10 Minutes Weekly Picture: Thin Holiday Trading, Surging Omicron Cases, $QQQ vs $QQQE disparity (20th December – 24th December 2021)

Market activity is expected to be thin as US market will be closed on December 24 (Friday), along with a lightened economic calendar as the Christmas holiday breaks begins.

Investors may be hopeful of a Santa Claus rally into the year-end, which calls for positive market performance over this two weeks. However, the surging Omicron COVID-19 cases triggered tighter curbs in Europe and threatened to swamp the global economy into the New Year.

The COVID-19 situation have also further weighed on global markets with sporting events continuing to get postponed, President Biden warning of “winter of severe illness and death” for those unvaccinated against COVID-19, and former FDA Commissioner Gottlieb suggesting that businesses in New York might voluntarily close for a few weeks due to surging cases. The strain has also been found through testing in 43 out of 50 U.S. states and around 90 countries,

Here is what you need to know to start your week.

 

Key Economic Calendar (Weekly)

Key economic data to follow include Q3 US GDP updates and PCE Index, the Fed’s preferred inflation gauge.

Wednesday

8:30: US – GDP predicted to remain unchanged at 2.1% QoQ.

Thursday

8:30: US – Core PCE Price Index: predicted to remain unchanged at 0.4% MoM.

 

Top 3 Leading and Lagging Sectors (Weekly)

1. $XLV (Healthcare) +3.76%

2. $XLRE (Real Estate) +2.39%

3. $XLP (Consumer Staples) +0.98%

$SPX -1.94%

1. $XLE (Energy) -5.01%

2. $XLY (Consumer Discretionary) -4.73%

3. $XLK (Technology) -4.00%

 

Market Breath (Weekly)

% of Stocks Above 200 DMA = 38.01% (-9.63%)

% of Stocks Above 50 DMA = 26.67% (-21.23%) 

 

Market Technicals

 

$SPX (S&P 500) vs $RSP (S&P 500 Equal Weight) – (Net High/Low -43)

$SPX declined -1.94% (-91.36 points), stalling at its all time high level of 4,730 range. With $SPX resisted at its all time high level, $RSP have reflected a divergence of the two indexes via a potential downtrend line resistance. Additionally, $RSP have broken down on its 50D MA on the latest high volume daily candle close (Friday), suggesting further weakness on $SPX to be reflected this week. It is also worth mentioning that the technical breath (NASDAQ Composite Net New Highs/Lows – 52 weeks) has also deteriorated severely during the past month of correction, highlighting there is much more legs to this downside than an immediate resumption to the long term rally.
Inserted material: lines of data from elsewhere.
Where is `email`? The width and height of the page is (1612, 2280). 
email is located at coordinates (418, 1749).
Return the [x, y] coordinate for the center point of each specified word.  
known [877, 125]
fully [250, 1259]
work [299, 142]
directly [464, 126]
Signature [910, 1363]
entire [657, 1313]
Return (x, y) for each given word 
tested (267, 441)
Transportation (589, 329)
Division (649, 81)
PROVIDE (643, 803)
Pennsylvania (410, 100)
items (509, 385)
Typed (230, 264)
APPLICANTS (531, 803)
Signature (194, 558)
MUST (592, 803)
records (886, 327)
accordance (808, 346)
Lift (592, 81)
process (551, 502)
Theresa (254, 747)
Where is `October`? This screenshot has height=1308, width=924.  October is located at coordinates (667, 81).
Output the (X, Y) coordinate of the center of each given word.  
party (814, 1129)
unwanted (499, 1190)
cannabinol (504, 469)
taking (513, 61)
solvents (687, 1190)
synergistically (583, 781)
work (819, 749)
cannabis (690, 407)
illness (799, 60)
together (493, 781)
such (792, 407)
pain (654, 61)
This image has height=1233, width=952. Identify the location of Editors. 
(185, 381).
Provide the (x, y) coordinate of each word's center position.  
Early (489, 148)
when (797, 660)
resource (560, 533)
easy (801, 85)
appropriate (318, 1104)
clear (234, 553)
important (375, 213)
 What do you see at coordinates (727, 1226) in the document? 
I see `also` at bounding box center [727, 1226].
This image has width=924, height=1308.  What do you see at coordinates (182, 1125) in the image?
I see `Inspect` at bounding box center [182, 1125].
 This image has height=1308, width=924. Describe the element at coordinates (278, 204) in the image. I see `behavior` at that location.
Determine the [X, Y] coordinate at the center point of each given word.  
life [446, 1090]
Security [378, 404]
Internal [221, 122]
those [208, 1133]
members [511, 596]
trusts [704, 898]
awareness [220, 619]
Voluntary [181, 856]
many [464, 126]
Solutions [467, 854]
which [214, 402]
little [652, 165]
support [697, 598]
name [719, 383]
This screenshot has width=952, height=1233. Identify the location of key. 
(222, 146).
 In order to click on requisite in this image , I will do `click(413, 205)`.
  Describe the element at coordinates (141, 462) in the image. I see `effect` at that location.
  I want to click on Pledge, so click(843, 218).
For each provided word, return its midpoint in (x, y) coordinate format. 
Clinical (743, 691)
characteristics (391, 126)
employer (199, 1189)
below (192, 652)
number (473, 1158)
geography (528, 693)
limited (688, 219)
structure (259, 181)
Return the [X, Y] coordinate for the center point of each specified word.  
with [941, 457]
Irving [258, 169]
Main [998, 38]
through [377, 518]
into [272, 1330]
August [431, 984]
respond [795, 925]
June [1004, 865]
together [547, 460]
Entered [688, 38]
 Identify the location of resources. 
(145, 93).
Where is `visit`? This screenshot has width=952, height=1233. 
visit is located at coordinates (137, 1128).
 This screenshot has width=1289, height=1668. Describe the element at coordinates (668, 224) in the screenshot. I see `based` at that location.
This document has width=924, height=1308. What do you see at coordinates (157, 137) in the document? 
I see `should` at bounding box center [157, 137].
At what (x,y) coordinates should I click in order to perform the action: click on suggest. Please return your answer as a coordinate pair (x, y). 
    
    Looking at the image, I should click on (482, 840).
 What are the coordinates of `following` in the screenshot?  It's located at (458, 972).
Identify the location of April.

The immediate support to watch for $SPX this week is at 4,600 level, a further break of the low of Friday’s high volume price candle, confluence with 50D MA. The immediate anchored VWAP resistance is at 4,635, a level to be taken out for signs of strength in this market.

 

 

$QQQ (Nasdaq 100) vs $QQQE (Nasdaq 100 Equal Weight)

$QQQ vs $QQQE actually reflected a greater disparity than $SPX vs $RSP during this correction. It is the first time in 21 months where $QQQE treaded against its 200DMA after a multi month long rally. $QQQ is currently 7% away from its 200DMA, also signifying a 7% price divergence from its equal weighted index. The key level to watch is on $QQQE resistance turned major support level at $81. A breakdown of this level will infuse further selling into this correction.

 

$PCCE (Put/Call Ratio Equity) & $VIX (Volatility S&P 500)

The spike level to watch for $PCCE is at 1.00, where the current reading of 0.78 reflects neutrality of the market. $VIX on the other end have exceeded a threshold reading of 24.50 for the second time this month. The last spike at this level happened in late September 2021 where market further corrected -3.8%.

 

 

$IEI/HYG (Credit Spread)

Credit Spread have creeped up to 1.50% since we last monitored a month ago (1.48%). 1.54% is a level to be watched.